The existing sampling algorithms aim at an imbalanced dataset, which is only synthesized or deleted from the data level, and don't take into account the abnormal data existing in the real data. Most of the data will have errors from collection or measurement, resulting in abnormal points in the data. When there are outliers in minority data, the traditional sampling algorithm is not sensitive to outliers. If these outliers are ignored, the samples synthesized by the sampling algorithm will be distributed incorrectly, and the synthesized data will not be conducive to classifier classification, which will significantly reduce the classification effect of the machine learning algorithm.

In this paper, an outlier-resistant sampling algorithm iF-ADASYN based on the isolation Forest (iForest) [[7]] is proposed. Aiming at the disadvantage that the ADASYN algorithm is vulnerable to outliers, the iForest algorithm is used to improve the ADASYN algorithm, and the machine learning algorithm is used to classify the resampled data. In the proposed method, the iF-ADASYN algorithm deal with the imbalanced dataset problem, eliminate the influence of outliers on the sampling algorithm, sample the minority class data to improve the data distribution and increase the accuracy of the algorithm. The main contributions of this paper are as follows:

1) Based on the ADASYN algorithm, we propose an iF-ADASYN sampling algorithm by introducing the iForest algorithm to overcome the defect that it is susceptible to outliers.

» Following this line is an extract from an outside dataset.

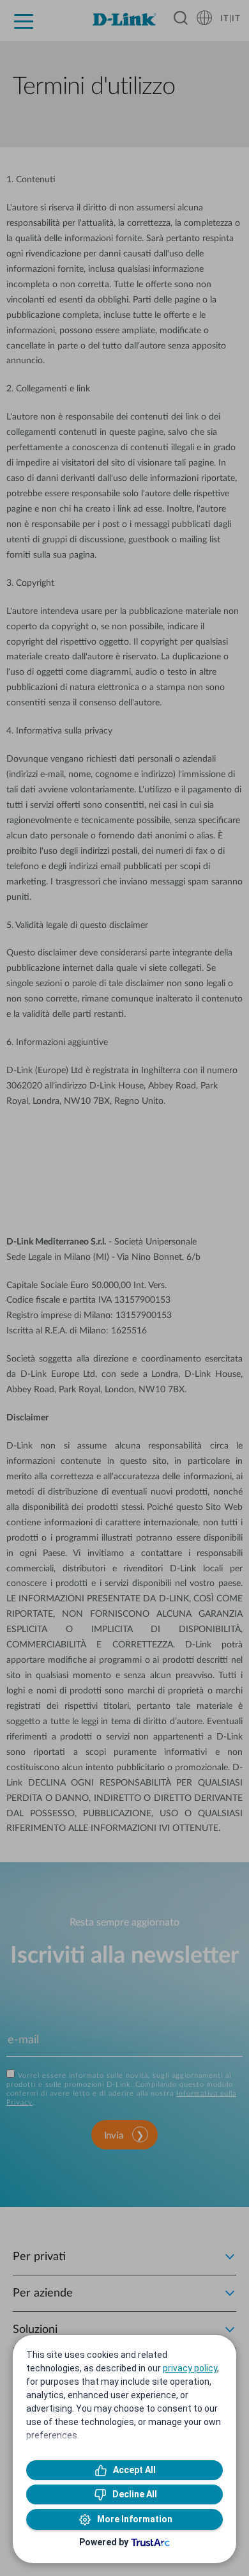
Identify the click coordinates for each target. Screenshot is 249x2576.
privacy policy (190, 2368)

2) An anomaly index calculation method is proposed, this method can delete accurately the outliers of sample data by evaluating the outliers of minority class samples in iForest;

3) We use four UCI public datasets for comparative experiments, and apply the iF-ADASYN algorithm to the real thrombosis dataset, complete the prediction of thrombosis and obtain better classification results. It assists medical work, provided certain reference results for thrombosis prediction, and reduces the harm of thrombosis after orthopedic surgery.

2. Related works

At present, the research on the processing of imbalanced datasets focuses on two aspects: sampling methods and classification algorithms. The sampling methods try to balance positive and negative classes by modifying the distribution of the dataset itself, which can be divided into Under-sampling, Over-sampling, and Hybrid sampling. Undersampling removes random samples from the majority class to balance data, while the remaining unselected samples are ignored [[8]]. Therefore, undersampling can obtain an equal number of samples and make classifier training faster. For instance, the compressed nearest neighbor rule [[9]] and unilateral selection [[10]] method. This method reduces the number of negative class to balance data, but it may lose most of the important information contained in the data. Wu et al. [[12]] extracted support vectors that play a key role in classification according to class overlap, and proposed a method of undersampling based on the class overlap, which effectively overcomes the problem that undersampling is easy to lose important sample information. Galar et al. [[13]]proposed random undersampling and Boosting algorithms to deal with imbalanced data distribution.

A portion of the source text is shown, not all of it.